**Goal of the exercise**.
Please print the entries below exactly, from the line with "Task: Select the XL size column header" through the line with "has height=458, width=804.", including both of those lines and leaving out all others.

Collected data:
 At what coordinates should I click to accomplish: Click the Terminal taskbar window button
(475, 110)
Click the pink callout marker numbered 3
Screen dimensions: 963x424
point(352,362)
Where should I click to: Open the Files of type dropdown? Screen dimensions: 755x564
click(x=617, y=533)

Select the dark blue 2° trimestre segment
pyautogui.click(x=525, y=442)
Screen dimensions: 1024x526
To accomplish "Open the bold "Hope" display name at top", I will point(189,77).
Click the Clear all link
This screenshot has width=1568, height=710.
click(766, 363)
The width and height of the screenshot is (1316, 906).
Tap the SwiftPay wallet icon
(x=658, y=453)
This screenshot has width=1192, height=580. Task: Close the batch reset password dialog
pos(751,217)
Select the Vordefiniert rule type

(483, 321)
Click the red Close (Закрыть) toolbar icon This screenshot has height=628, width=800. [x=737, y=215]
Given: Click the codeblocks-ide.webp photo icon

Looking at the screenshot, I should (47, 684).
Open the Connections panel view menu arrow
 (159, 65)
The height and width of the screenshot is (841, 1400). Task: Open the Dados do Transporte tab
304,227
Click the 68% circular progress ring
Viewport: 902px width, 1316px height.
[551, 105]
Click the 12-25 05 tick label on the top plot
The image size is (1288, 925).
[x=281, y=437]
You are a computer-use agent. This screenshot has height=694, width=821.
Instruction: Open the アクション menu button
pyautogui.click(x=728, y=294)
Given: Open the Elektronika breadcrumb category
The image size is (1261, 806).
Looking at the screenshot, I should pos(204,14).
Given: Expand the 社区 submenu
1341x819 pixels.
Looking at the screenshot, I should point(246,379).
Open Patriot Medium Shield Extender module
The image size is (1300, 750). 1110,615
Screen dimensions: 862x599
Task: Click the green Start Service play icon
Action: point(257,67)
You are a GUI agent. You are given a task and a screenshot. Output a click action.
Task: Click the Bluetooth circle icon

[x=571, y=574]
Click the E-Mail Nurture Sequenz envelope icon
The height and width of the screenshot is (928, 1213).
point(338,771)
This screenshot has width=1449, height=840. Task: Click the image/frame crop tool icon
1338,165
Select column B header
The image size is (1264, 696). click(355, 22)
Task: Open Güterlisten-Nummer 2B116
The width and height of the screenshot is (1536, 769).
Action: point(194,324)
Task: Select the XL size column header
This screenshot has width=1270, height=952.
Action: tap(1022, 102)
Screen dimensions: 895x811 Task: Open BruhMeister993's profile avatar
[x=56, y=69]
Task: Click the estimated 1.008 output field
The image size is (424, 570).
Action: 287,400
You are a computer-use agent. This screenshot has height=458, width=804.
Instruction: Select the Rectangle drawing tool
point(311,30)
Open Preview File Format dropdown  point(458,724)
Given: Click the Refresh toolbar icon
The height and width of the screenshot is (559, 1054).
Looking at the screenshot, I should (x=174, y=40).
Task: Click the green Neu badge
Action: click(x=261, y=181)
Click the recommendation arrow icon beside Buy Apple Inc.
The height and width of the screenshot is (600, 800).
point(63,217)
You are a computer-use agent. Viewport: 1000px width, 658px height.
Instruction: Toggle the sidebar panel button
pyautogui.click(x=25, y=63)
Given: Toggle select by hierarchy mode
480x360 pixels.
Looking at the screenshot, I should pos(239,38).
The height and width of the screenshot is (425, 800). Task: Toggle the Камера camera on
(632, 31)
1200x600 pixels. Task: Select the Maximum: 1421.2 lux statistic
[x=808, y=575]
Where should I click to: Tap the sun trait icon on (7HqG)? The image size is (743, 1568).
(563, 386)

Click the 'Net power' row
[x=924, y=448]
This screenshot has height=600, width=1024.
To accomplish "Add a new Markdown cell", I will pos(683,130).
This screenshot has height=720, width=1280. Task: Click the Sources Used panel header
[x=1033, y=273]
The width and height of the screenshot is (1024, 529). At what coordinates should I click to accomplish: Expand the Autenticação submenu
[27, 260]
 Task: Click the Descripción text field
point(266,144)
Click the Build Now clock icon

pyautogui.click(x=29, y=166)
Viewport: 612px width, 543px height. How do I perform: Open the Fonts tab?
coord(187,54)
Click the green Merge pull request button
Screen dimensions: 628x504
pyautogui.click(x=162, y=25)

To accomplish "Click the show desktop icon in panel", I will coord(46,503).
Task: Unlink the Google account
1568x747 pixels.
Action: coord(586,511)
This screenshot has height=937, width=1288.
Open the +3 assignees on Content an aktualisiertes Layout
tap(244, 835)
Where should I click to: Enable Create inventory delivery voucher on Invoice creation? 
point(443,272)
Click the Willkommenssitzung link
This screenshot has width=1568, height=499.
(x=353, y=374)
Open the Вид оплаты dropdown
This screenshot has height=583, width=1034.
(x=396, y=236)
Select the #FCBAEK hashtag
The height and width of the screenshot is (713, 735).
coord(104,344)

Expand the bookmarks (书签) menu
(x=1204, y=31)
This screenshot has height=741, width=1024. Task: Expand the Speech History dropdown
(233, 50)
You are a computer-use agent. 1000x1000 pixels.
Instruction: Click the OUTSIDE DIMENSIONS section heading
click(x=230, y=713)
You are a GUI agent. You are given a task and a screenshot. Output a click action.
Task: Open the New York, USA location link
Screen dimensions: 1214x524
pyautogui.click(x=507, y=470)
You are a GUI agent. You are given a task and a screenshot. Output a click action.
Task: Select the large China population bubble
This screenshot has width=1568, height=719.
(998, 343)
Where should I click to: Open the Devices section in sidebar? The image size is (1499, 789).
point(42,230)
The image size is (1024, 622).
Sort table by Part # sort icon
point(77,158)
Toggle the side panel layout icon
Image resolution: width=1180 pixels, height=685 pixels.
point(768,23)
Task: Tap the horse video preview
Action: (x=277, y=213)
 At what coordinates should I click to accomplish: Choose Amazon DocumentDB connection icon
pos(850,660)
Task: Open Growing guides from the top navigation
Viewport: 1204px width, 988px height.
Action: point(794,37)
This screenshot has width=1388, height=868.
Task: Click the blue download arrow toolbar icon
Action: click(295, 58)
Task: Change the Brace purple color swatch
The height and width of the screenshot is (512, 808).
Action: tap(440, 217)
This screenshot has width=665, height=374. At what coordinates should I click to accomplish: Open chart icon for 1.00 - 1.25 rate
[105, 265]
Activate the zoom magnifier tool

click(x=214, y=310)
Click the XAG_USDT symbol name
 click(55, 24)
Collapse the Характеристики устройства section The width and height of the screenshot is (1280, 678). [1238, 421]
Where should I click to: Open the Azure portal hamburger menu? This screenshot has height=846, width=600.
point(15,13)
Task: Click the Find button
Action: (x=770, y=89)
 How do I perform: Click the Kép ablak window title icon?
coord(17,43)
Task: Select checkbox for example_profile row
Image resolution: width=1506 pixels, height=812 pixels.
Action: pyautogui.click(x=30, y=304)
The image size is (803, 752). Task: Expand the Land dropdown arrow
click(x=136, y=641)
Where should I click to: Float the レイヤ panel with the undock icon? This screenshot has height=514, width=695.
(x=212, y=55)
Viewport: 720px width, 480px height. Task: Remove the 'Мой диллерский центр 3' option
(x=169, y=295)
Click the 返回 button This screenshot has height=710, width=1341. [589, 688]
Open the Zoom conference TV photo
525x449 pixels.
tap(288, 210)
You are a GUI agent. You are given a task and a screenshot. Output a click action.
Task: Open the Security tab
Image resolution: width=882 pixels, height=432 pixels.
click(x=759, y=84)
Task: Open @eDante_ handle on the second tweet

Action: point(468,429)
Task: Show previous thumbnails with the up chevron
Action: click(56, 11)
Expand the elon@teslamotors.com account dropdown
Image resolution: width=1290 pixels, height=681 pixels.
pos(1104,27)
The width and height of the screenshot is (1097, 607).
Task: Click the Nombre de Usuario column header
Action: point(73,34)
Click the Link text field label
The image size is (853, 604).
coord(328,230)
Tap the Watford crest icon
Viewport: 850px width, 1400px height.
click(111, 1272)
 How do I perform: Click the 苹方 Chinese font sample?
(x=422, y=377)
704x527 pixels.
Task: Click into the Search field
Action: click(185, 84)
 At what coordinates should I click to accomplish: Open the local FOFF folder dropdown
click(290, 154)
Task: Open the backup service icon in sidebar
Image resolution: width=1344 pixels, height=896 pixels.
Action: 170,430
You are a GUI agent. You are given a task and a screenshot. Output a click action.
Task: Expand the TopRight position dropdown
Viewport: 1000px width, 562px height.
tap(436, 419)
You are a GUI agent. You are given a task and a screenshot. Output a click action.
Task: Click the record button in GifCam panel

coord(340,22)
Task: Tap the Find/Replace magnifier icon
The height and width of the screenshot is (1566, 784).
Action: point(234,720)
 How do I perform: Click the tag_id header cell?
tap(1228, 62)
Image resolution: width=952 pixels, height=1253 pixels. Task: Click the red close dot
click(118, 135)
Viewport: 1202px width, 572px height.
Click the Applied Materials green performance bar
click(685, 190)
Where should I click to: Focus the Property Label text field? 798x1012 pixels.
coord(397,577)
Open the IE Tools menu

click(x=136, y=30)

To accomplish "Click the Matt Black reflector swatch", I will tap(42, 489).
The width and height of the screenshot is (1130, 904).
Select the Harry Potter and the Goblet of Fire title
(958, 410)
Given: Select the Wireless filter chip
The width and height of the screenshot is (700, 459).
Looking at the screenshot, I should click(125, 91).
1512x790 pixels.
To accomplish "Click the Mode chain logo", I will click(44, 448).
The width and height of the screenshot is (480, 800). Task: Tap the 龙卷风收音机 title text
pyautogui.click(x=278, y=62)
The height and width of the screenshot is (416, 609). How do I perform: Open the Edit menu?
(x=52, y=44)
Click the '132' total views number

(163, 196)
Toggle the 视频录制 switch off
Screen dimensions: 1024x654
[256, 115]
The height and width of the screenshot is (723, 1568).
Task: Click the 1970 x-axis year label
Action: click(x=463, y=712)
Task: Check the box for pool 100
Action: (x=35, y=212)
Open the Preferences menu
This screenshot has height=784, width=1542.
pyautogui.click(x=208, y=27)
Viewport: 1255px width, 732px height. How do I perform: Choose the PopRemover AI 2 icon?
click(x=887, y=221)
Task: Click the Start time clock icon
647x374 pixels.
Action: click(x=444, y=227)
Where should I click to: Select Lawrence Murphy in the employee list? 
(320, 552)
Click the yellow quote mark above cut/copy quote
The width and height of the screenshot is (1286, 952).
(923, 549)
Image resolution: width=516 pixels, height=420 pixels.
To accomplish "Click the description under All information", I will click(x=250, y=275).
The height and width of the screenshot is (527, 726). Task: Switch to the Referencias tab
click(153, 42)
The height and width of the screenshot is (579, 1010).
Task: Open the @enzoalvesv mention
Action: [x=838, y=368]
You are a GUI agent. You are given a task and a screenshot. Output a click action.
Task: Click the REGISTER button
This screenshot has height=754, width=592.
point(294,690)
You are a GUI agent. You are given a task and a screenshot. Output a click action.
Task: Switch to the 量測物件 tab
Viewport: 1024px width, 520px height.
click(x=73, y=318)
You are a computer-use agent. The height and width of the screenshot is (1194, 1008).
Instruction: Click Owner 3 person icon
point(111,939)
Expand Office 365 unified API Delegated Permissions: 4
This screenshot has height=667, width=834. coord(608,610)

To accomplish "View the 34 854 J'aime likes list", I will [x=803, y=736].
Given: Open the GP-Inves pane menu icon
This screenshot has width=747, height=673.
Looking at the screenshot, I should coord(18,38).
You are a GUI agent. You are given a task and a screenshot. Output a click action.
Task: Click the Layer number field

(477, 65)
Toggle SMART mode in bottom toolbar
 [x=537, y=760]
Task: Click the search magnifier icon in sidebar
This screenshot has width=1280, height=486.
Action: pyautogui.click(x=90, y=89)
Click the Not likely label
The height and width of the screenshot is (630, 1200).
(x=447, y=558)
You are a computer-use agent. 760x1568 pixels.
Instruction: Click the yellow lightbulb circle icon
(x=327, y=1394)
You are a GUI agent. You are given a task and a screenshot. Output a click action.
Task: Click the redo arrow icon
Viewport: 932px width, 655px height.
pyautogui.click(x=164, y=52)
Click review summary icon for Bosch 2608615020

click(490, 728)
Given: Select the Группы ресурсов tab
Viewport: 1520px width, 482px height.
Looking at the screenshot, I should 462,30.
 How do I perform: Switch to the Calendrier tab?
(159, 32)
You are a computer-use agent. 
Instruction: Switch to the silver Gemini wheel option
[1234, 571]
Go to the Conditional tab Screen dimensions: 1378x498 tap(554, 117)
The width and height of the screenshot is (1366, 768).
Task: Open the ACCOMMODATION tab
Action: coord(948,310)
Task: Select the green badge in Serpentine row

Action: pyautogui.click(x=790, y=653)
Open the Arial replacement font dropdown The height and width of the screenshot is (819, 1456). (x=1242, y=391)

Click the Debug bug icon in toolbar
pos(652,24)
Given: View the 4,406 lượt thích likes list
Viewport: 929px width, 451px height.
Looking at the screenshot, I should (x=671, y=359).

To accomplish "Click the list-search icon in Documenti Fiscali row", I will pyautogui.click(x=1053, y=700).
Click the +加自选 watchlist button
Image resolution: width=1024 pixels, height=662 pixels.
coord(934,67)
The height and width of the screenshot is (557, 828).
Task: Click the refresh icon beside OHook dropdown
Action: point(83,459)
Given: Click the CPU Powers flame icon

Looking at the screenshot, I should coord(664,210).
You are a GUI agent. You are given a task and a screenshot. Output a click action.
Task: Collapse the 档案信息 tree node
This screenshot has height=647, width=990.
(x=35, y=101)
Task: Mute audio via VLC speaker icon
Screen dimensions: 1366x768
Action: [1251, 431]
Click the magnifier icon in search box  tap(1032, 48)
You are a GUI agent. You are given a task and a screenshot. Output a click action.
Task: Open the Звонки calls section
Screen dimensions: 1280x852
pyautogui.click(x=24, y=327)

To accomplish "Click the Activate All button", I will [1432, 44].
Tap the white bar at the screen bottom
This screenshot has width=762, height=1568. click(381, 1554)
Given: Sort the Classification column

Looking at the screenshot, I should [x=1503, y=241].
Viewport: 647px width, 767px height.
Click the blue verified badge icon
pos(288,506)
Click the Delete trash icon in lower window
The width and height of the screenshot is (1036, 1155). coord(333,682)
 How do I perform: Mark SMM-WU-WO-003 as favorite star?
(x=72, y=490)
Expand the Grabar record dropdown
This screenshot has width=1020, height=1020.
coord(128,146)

**Solution below**.
Task: Select the XL size column header
This screenshot has width=1270, height=952.
Action: tap(1022, 102)
Screen dimensions: 895x811 Task: Open BruhMeister993's profile avatar
[x=56, y=69]
Task: Click the estimated 1.008 output field
The image size is (424, 570).
Action: 287,400
You are a computer-use agent. This screenshot has height=458, width=804.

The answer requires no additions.